Avenir SR20DET is an "uber exotic motor", that's more difficult to find, but can be found.



> Install into Sentra / 200SX SE-R / G20 is recommended for these AWD/FWD engines. The AWD trans does not fit in US cars and is usually NOT included. ECU, MAFS and wiring harness are also usually NOT included, you must use SR20DE ECU, MAFS, harness, trans, axles. Altima 2.4 liter and Sentra 1.6 liter chassis will need to find these 2 liter USDM parts to make this swap work. US ECU is sent to JWT for custom tuning.


 



> BlueBird Specifications: complete $2100 plus shipping. Usually includes ECU and AWD transmission. HT warranty and tech support included also.
> 
> Displacement: 1998cc (2.0 liter)
> Cam type: DOHC 16 valve, chain driven cam sprockets
> ...





> GTiR Specifications: complete $2400 plus shipping. Usually includes ECU and AWD transmission. HT warranty and tech support included also.
> 
> Produced August 1990 to December 1994
> Displacement: 1998cc (2.0 liter)
> ...



For FULL clips... A clip includes the radiator, fan shroud, side mount intercooler and piping, and does provide a great visual reference for the swap. Aside from that, there are no big benefits to the clip over a complete engine setup. If a front mount intercooler and radiator upgrade with electric fans are in your future, save some money and don't get a clip.
However, there are several downsides to a clip. You have to remove 2 engines instead of one, delivery is significantly more expensive than and engine setup, and disposal of the remains can be a problem since most junkyards will not want it.

Most front clips come with fenders and hood, usually the front bumper and front suspension.
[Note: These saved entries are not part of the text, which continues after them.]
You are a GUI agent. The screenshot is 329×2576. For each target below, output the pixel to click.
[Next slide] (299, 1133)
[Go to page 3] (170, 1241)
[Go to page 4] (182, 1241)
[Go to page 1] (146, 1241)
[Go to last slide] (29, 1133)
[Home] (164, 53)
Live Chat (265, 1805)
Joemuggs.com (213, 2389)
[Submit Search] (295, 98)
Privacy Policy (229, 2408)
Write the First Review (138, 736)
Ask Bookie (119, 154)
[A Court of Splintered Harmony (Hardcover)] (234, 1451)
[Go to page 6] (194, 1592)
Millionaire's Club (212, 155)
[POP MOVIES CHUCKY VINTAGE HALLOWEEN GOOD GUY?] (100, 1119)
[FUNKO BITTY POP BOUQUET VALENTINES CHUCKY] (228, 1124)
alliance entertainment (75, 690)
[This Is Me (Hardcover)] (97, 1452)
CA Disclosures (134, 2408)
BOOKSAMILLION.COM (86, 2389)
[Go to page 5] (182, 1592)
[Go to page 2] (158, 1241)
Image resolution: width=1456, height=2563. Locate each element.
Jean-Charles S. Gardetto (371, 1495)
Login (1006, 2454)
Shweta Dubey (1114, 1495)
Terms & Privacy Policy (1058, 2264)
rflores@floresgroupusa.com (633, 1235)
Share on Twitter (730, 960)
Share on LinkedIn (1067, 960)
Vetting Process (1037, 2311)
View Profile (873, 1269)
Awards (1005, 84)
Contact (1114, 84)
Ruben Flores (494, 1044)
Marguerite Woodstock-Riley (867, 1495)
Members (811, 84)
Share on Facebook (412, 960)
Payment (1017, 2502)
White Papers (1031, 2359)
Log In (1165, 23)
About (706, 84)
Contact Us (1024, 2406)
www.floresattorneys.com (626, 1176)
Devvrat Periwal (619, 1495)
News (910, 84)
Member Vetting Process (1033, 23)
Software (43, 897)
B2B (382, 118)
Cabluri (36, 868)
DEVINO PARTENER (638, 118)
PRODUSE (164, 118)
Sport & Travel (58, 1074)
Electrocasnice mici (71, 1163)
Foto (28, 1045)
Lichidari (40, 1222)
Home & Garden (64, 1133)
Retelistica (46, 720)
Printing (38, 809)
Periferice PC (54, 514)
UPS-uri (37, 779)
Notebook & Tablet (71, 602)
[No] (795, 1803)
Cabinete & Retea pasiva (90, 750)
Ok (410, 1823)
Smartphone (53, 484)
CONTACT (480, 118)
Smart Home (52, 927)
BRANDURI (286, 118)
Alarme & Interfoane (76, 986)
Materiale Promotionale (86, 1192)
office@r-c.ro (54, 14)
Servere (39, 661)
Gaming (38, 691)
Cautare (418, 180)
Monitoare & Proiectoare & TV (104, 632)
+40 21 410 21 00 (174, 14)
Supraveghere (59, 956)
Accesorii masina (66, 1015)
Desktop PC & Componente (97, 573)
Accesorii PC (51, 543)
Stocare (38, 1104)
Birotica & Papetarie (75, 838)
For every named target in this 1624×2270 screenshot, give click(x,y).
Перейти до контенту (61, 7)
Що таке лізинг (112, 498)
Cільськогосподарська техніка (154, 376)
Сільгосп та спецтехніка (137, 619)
Brakes and lights are sometimes included. 



Any body panels, bumpers, dash parts, lights and suspension included are a bonus and are not guaranteed to be in good condition. 





$3100 GTi-R Clip

$2700 Bluebird Clip


http://www.srswap.com/


----------



## PrOxLaMuS© (Aug 11, 2002)

hey! shiznit028...
gj finding that site before I posted it... LoL


----------



## gtir ser (Jun 29, 2003)

yes a front wheel sr20det will fit you will need ser trans axles maf computer harness. i got a gtir clip for my swap 227hp stock
203 tq stock 8.3.1 compression stock boost 9 psi stock
im running 15 psi stock with downpipe and mbc 
12.7 at 113 pump gas 93 with drag radials 460 rt


----------



## gtir ser (Jun 29, 2003)

paid 2100 shipped to a business


----------



## witt19 (Mar 2, 2003)

lol, soo much misleading information floating around this forum, ppl need to learn their shit b4 they post and make themselves sound like an ass, i'm not goign to name names but its fairly obvious. sorry to troll, but the sr20de forum is currenty getting renovated


----------



## eugenefl (Apr 3, 2003)

witt19 said:


> *lol, soo much misleading information floating around this forum, *


...and we're supposed to use the SEARCH button.  

Not an attack at witt19, just a random rant at the stupidity of being told to use the SEARCH button.


----------



## 93det (Oct 2, 2002)

just out of curiosity? what is this forum for? b/c I seems like whenever someone makes a mistake or askes a question that person gets ambushed by a an angry mobb. you guys all gotta chill out most of us aint here to start mini internet wars. We just need info.


----------



## Harris (Nov 11, 2002)

A better proposition would be if a person who doesn't know crap keeps quiet instead of speaking out of his/her anus. No BS comment, no flames.


----------



## Harris (Nov 11, 2002)

I have seen that many threads here contain misleading information, something that happens more because the ones who talk about it aren't doing their homework.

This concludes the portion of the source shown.